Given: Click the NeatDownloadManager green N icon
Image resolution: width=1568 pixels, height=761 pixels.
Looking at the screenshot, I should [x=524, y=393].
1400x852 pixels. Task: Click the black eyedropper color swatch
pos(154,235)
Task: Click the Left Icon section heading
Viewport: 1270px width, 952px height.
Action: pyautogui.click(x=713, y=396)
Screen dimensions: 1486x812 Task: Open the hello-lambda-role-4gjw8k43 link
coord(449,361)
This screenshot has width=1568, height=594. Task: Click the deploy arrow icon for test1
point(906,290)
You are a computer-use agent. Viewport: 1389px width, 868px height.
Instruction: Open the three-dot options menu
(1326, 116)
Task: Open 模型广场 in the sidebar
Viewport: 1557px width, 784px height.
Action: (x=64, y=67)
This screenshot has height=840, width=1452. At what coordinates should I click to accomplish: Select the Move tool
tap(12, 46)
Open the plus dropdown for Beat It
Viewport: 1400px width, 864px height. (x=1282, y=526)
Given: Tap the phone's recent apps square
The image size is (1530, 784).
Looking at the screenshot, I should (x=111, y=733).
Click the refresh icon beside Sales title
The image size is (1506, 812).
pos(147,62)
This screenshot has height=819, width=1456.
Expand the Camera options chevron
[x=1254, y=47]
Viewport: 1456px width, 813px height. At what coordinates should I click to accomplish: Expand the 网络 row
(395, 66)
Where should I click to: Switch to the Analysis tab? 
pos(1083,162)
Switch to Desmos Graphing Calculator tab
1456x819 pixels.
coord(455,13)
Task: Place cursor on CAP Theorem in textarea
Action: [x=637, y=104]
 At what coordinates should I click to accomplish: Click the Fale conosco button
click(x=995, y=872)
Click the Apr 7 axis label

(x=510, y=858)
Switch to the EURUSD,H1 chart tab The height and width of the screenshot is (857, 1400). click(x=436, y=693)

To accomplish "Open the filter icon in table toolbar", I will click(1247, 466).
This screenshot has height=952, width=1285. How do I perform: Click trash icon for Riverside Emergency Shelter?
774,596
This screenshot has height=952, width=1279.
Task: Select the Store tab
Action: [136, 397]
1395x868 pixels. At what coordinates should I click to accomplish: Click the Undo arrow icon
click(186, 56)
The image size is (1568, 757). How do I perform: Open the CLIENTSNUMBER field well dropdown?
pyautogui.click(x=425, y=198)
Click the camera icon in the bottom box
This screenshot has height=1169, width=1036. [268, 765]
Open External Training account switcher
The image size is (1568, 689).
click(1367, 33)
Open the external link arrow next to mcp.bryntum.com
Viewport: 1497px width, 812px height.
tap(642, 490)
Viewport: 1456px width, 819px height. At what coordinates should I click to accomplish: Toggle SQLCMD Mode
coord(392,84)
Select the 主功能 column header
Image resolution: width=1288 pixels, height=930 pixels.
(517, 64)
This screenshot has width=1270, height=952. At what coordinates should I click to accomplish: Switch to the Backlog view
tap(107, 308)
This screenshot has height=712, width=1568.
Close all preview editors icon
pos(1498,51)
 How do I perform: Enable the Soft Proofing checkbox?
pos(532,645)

### Action item
The whole of the data is to be copied out word for word.

### Response below
Given: Click the NeatDownloadManager green N icon
Image resolution: width=1568 pixels, height=761 pixels.
Looking at the screenshot, I should [x=524, y=393].
1400x852 pixels. Task: Click the black eyedropper color swatch
pos(154,235)
Task: Click the Left Icon section heading
Viewport: 1270px width, 952px height.
Action: pyautogui.click(x=713, y=396)
Screen dimensions: 1486x812 Task: Open the hello-lambda-role-4gjw8k43 link
coord(449,361)
This screenshot has width=1568, height=594. Task: Click the deploy arrow icon for test1
point(906,290)
You are a computer-use agent. Viewport: 1389px width, 868px height.
Instruction: Open the three-dot options menu
(1326, 116)
Task: Open 模型广场 in the sidebar
Viewport: 1557px width, 784px height.
Action: (x=64, y=67)
This screenshot has height=840, width=1452. At what coordinates should I click to accomplish: Select the Move tool
tap(12, 46)
Open the plus dropdown for Beat It
Viewport: 1400px width, 864px height. (x=1282, y=526)
Given: Tap the phone's recent apps square
The image size is (1530, 784).
Looking at the screenshot, I should (x=111, y=733).
Click the refresh icon beside Sales title
The image size is (1506, 812).
pos(147,62)
This screenshot has height=819, width=1456.
Expand the Camera options chevron
[x=1254, y=47]
Viewport: 1456px width, 813px height. At what coordinates should I click to accomplish: Expand the 网络 row
(395, 66)
Where should I click to: Switch to the Analysis tab? 
pos(1083,162)
Switch to Desmos Graphing Calculator tab
1456x819 pixels.
coord(455,13)
Task: Place cursor on CAP Theorem in textarea
Action: [x=637, y=104]
 At what coordinates should I click to accomplish: Click the Fale conosco button
click(x=995, y=872)
Click the Apr 7 axis label

(x=510, y=858)
Switch to the EURUSD,H1 chart tab The height and width of the screenshot is (857, 1400). click(x=436, y=693)

To accomplish "Open the filter icon in table toolbar", I will click(1247, 466).
This screenshot has height=952, width=1285. How do I perform: Click trash icon for Riverside Emergency Shelter?
774,596
This screenshot has height=952, width=1279.
Task: Select the Store tab
Action: [136, 397]
1395x868 pixels. At what coordinates should I click to accomplish: Click the Undo arrow icon
click(186, 56)
The image size is (1568, 757). How do I perform: Open the CLIENTSNUMBER field well dropdown?
pyautogui.click(x=425, y=198)
Click the camera icon in the bottom box
This screenshot has height=1169, width=1036. [268, 765]
Open External Training account switcher
The image size is (1568, 689).
click(1367, 33)
Open the external link arrow next to mcp.bryntum.com
Viewport: 1497px width, 812px height.
tap(642, 490)
Viewport: 1456px width, 819px height. At what coordinates should I click to accomplish: Toggle SQLCMD Mode
coord(392,84)
Select the 主功能 column header
Image resolution: width=1288 pixels, height=930 pixels.
(517, 64)
This screenshot has width=1270, height=952. At what coordinates should I click to accomplish: Switch to the Backlog view
tap(107, 308)
This screenshot has height=712, width=1568.
Close all preview editors icon
pos(1498,51)
 How do I perform: Enable the Soft Proofing checkbox?
pos(532,645)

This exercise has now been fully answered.